Review data profiles

After data profiles are generated, you can review them to help you plan your data quality analysis. For example, reviewing a table's profile will clarify which columns can be used for timestamps in metrics.

When you select a table in the Explorer tree, two tabs display details about the table: Data Profile and Auto Metrics. The Data Profile tab displays the table's data profile:

Each data profile is laid out in sections: Data profile, Table Schema, Timestamp Analysis, Sample Data, and profiled columns (section not labeled).

Data profile

The Data profile provides a list of basic facts about the table, as well as when the profile was generated.

You can also generate a new profile, replacing the current one. Only one data profile can exist for a table— there's no way to save a copy of or export a data profile.

Generate a new profile

  1. In the profile, next to Data profile select Configure. A subform appears just above the table summary.
  2. Select a Mode:
    • Full Table - Use the entire table to create the data profile.
    • Random Sample - Use one million randomly-selected rows to create the data profile.
    • Time Range - Specify a period of time and a timestamp column, then use all rows having timestamps within that period to create the data profile.
  3. Select Update to generate the new profile.

Table Schema

The Table Schema section displays a list of the table's columns. For each column, it lists the column name, data type, and any detected metadata (currently, is_Indexed and is_PartitionKey are detected).

Timestamp Analysis

The Timestamp Analysis displays a chart showing the number of rows (y-axis) associated with the timestamp value on the x-axis. You can hover over a timestamp value on the chart to see more details.

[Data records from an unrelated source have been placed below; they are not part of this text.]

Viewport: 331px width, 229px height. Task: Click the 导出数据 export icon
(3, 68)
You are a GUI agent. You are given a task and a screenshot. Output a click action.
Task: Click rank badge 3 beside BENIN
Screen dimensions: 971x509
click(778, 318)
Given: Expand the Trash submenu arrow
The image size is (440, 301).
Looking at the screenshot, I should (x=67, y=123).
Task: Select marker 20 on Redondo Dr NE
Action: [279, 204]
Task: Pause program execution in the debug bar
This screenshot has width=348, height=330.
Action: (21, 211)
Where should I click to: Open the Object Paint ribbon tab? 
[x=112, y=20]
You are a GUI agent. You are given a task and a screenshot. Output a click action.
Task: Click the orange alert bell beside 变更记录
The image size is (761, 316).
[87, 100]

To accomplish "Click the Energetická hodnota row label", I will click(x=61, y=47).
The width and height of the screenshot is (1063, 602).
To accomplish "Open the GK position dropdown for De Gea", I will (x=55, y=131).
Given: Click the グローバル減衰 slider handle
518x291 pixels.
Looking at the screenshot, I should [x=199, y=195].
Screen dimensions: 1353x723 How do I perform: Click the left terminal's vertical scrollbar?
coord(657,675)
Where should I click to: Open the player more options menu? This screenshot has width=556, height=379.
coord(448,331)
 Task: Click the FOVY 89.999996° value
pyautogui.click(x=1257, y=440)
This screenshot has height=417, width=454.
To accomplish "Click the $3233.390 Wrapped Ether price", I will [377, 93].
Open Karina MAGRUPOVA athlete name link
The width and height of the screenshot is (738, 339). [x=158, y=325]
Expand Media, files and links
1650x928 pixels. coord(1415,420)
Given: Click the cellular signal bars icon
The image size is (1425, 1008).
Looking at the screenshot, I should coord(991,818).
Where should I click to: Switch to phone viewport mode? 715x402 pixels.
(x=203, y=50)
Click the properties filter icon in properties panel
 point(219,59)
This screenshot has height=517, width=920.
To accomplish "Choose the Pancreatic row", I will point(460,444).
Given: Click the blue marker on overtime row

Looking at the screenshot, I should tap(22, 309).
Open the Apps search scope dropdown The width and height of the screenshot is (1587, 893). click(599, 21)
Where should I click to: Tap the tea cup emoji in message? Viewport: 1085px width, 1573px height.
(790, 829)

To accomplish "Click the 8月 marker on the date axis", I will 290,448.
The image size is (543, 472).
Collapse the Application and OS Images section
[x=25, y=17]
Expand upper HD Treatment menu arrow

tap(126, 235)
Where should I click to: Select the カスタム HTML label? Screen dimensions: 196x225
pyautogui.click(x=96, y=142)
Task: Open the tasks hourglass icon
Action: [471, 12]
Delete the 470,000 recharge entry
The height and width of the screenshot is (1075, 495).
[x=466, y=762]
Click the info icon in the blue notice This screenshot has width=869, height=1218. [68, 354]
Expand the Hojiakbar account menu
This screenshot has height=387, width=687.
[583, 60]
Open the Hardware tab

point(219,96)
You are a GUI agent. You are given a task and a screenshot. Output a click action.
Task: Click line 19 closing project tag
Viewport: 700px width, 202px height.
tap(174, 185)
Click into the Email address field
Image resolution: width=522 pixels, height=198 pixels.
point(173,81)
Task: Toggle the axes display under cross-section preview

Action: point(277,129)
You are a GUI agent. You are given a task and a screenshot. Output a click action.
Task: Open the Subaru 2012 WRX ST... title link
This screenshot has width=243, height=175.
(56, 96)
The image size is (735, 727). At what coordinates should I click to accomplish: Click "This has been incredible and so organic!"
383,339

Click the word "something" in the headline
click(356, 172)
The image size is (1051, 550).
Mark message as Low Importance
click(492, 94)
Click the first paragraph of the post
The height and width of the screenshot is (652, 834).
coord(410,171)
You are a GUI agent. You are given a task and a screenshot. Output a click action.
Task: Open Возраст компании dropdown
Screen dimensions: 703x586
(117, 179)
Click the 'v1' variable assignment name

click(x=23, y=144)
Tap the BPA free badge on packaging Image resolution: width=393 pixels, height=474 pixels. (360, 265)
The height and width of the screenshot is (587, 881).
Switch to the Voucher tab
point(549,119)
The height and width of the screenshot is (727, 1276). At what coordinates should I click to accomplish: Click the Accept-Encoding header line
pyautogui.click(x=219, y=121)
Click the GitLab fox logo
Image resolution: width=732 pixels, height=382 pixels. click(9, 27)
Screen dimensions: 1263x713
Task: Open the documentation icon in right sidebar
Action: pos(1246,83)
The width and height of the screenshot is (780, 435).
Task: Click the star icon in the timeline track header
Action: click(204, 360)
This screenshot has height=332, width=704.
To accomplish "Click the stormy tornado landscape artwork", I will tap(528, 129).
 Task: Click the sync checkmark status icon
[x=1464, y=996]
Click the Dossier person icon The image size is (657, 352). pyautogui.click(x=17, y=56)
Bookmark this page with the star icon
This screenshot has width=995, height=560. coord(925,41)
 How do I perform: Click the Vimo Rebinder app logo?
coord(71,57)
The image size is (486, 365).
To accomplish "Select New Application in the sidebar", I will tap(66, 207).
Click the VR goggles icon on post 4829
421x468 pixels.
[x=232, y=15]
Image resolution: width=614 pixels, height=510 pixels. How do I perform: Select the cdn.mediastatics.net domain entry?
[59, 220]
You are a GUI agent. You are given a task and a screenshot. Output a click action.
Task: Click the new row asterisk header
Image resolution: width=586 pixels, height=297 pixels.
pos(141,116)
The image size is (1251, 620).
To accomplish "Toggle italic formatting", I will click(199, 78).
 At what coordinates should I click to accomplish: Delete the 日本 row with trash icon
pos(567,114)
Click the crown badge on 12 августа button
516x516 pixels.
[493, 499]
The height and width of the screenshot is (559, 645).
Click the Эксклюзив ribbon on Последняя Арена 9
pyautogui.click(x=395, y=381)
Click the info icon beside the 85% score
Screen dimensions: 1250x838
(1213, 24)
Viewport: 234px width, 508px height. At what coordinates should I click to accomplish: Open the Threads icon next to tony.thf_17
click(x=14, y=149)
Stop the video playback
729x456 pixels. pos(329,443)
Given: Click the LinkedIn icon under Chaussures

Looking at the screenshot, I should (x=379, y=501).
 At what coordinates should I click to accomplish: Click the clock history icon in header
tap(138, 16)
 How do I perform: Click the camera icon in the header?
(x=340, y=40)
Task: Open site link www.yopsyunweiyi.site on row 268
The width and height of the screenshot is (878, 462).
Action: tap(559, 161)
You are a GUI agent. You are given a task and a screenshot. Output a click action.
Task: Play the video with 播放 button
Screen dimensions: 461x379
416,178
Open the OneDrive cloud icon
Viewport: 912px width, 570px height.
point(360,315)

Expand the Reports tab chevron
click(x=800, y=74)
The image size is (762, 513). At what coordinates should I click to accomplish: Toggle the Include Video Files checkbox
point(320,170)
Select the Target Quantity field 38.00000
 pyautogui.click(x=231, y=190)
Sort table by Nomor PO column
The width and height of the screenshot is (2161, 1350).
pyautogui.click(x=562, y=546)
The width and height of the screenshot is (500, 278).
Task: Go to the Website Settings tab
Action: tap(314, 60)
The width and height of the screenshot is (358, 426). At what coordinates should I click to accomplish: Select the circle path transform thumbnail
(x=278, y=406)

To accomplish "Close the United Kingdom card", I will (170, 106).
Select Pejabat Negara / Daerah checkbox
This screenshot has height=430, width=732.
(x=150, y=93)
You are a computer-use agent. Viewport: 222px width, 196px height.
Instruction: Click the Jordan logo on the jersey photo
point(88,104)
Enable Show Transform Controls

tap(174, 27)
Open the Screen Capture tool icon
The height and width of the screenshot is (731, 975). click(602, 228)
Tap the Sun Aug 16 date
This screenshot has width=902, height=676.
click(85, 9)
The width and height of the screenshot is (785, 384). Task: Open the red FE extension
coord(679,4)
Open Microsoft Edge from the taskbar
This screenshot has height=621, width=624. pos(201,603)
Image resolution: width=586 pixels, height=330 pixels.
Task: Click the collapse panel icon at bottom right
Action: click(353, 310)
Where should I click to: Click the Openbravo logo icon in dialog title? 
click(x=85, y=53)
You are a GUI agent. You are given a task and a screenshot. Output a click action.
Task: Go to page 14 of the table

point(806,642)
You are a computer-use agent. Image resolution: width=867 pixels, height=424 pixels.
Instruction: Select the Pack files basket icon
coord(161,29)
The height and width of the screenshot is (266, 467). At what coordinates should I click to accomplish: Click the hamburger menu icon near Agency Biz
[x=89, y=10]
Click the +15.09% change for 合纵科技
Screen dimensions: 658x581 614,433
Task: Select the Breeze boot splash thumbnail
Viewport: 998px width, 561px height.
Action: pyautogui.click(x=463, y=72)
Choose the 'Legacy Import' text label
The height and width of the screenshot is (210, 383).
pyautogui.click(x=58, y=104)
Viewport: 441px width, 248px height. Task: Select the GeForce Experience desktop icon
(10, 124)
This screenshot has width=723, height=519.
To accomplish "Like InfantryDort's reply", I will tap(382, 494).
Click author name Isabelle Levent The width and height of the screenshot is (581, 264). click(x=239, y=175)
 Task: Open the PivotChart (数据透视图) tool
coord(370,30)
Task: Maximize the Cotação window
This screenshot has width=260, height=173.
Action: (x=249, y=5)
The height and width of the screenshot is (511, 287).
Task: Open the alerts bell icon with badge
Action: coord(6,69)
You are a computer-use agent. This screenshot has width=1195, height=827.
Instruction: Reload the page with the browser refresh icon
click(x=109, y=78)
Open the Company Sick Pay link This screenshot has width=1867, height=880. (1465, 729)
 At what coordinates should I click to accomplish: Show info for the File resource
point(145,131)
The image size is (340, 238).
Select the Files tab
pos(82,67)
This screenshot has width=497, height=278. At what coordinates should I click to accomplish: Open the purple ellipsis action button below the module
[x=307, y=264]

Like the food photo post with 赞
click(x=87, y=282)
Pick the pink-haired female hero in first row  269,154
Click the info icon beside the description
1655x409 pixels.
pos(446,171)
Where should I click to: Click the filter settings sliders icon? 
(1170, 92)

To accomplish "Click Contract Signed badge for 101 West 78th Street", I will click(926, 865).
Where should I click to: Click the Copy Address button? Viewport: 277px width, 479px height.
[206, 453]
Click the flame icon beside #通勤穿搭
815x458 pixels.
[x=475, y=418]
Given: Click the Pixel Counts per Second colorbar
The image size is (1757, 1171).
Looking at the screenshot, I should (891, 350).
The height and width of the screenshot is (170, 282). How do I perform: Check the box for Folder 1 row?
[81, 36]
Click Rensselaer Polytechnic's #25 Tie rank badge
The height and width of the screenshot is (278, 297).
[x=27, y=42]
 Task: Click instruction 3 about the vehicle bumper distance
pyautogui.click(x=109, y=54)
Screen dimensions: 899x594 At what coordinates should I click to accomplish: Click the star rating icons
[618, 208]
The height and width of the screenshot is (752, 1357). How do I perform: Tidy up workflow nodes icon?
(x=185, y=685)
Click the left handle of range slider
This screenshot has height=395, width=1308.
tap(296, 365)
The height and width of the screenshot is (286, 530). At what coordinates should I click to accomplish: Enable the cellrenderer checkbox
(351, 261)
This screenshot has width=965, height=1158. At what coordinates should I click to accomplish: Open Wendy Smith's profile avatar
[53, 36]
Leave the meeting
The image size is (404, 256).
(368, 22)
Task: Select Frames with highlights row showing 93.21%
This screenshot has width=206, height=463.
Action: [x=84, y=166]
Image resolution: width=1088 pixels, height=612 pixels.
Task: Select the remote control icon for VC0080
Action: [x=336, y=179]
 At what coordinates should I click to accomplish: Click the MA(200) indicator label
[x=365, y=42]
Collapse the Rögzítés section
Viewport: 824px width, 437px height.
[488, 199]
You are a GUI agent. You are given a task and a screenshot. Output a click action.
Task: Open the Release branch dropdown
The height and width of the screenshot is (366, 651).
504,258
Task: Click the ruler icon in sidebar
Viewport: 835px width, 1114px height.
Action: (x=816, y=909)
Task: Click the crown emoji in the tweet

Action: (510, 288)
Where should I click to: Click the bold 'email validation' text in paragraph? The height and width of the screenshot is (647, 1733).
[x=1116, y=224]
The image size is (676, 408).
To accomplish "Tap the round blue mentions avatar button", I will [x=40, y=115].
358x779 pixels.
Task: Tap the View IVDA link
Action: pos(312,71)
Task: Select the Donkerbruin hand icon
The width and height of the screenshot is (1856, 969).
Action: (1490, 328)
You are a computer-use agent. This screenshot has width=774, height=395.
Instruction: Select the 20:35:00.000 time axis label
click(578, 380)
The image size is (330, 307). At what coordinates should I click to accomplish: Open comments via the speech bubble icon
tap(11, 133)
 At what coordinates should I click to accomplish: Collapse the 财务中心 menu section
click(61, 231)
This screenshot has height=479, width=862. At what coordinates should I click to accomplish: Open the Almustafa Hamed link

Below the chart is the timestamp data delay, which is the profile collection time minus the maximum timestamp value in the profiled data.

Sample Data

Five rows of sample data are displayed to help you understand the table's contents. Data for all columns is included— you might need to scroll right to review them all.

Profiled columns

Profiles for the table's columns are displayed below the Sample Data, in the order they appear in the table. Different data types produce different profiles, with statistics relevant to the data type. In addition, if Lightup detects a pattern in a string column, that pattern is noted in the column's profile.

To select specific profiled columns to display, click Select column name and then choose columns from the list that appears.

Column profile information

All column profiles display percentages of Valid and Invalid column values. Valid values are further broken down into Unique and Nonunique percentages. The only Invalid values are nulls (absent data), so Null is equal to Invalid. The sum of Valid and Invalid is always 100%.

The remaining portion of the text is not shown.